Let’s get this straight: I’m more of a fan of Dylan’s “rock” period than his early “folk” period. I can appreciate his folk material and the recent Scorsese documentary makes me appreciate his early period even more. Capitalizing on that documentary, Columbia released the bootleg series’ “Volume 7.” Columbia did something even stranger this year by taking a much bootleg Dylan show from 1962, shining it up, and making it available only at Starbucks. There actually wasn’t much negative feedback for this marketing decision; less than Bobby’s decision to appear in a Victoria Secret commercial, actually. And as a fan of their grande soy white chocolate mocha, the marketing worked brilliantly as I grabbed the disc along with the coffee.
“Live At The Gaslight 1962” was reportedly one of the first bootlegged cds ever made (early versions of this performance were already in the hands of Dylanphiles by 1987). After the commercial failure of his debut album, Bob took his time crafting the follow-up (“Freewheeling”) and would often introduce new material to MacDougal Street faithful in small club like the Gaslight. Thankfully, a very resourceful audience member brought a tape recorder to a couple of Dylan’s Gaslight performances and captured the events. What Columbia has brought to us is a truncated version of these recordings; the real bootleg versions were longer. As it’s presented, “Live At The Gaslight 1962” contains only three Dylan originals, with the remaining seven being typical covers for Bob’s setlist at the time.
“Hard Rain,” appears in a fully realized version and, judging by the backing vocals provided by some members of the audience, it was a song that had been around for a while prior to the (maybe) October, 1962 recording date. “Rocks And Gravel,” although credited to Dylan, is merely a culmination of Brownie McGhee’s “Solid Road” and Leroy Carr’s “Alabama Woman Blues.” Track three, an early take on “Don’t Think Twice, It’s Alright” sounds exactly like it is: a (then) work in progress. With that perspective, it’s something else to hear Dylan “testing” out new material with audiences. But again, judging from the faithful that sing along to “Hard Rain,” it’s apparent that his crowd, even then, hangs on every word and understands they’re in the presence of someone truly special.

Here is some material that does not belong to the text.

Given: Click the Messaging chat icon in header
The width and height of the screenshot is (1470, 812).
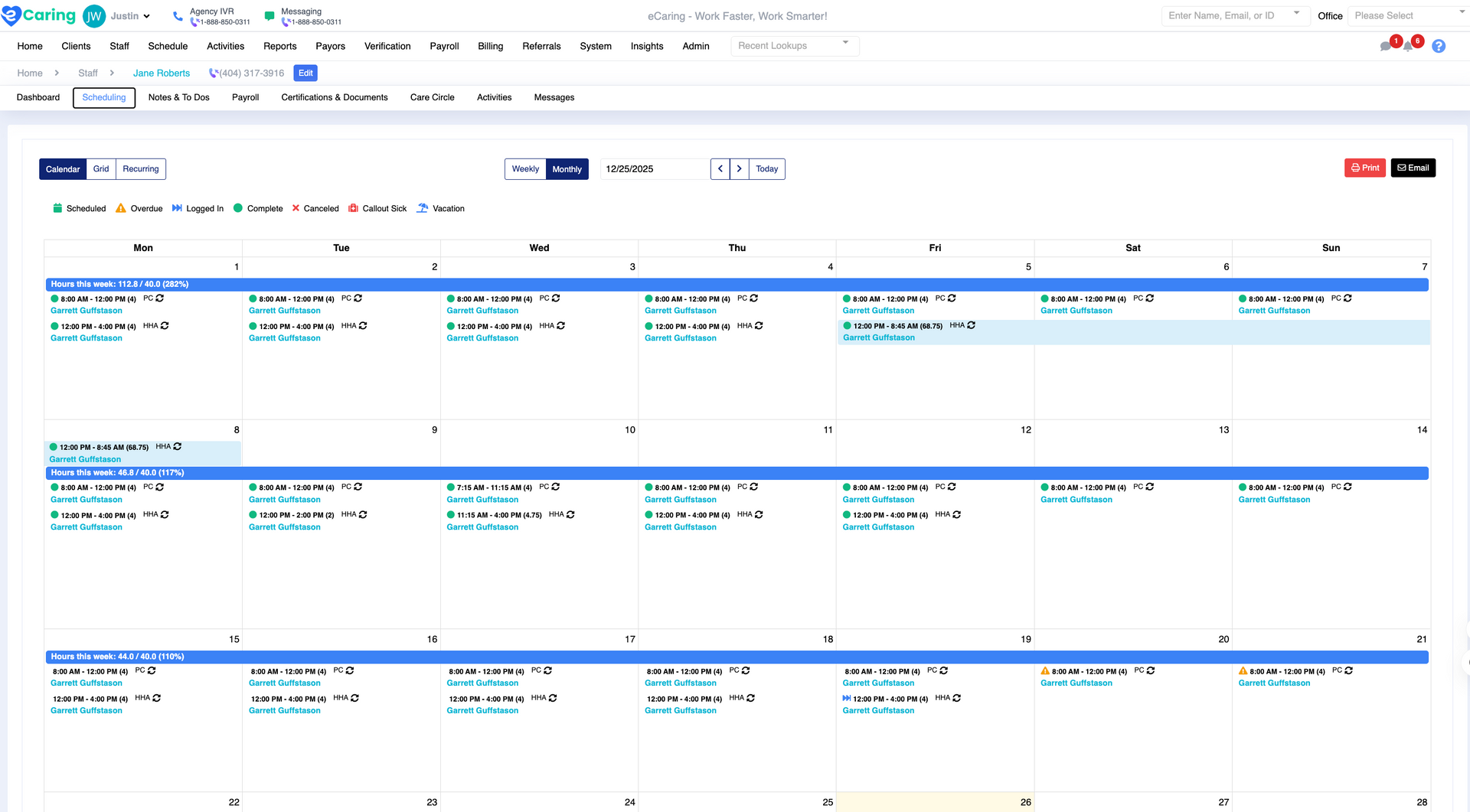Looking at the screenshot, I should tap(270, 16).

The rest of the album, all covers, also point to this. What’s remarkable is the age of Dylan vs. the delivery of the material. This doesn’t sound like the voice of a twenty-one year old. Bob carries such material credibly and sounds more assured than in some of his originals like “Don’t Think Twice.” “Moonshiner” sounds like a man knowing that drink will be his ultimate demise. “West Texas” sounds like a dust bowl relic. “Barbara Allen,” the best cover on the collection, sounds too gentle for a man of Dylan’s age and is more haunting than anything on his debut.
For a recording based entirely on primitive recording techniques, the sound of this “Gaslight” collection is clear and adequate. There’s just enough flaws for it to retain it’s bootleg mystique; some of the tracks start and end abruptly and the tape hiss of the recording source is noticeable. Considering the venue, the date of the recording, and how it was captured, the folks at Columbia did a good job of cleaning it up.
While his debut contained mostly covers, “Freewheelin” signaled the beginning of Dylan the songwriter, the transition from Robert Zimmerman the student into Bob Dylan the professor. “Live At The Gaslight 1962” provides us with a rare look at that transformation. And whatever the reason or your feelings of how this collection is made available, it’s worth the price of an overpriced coffee.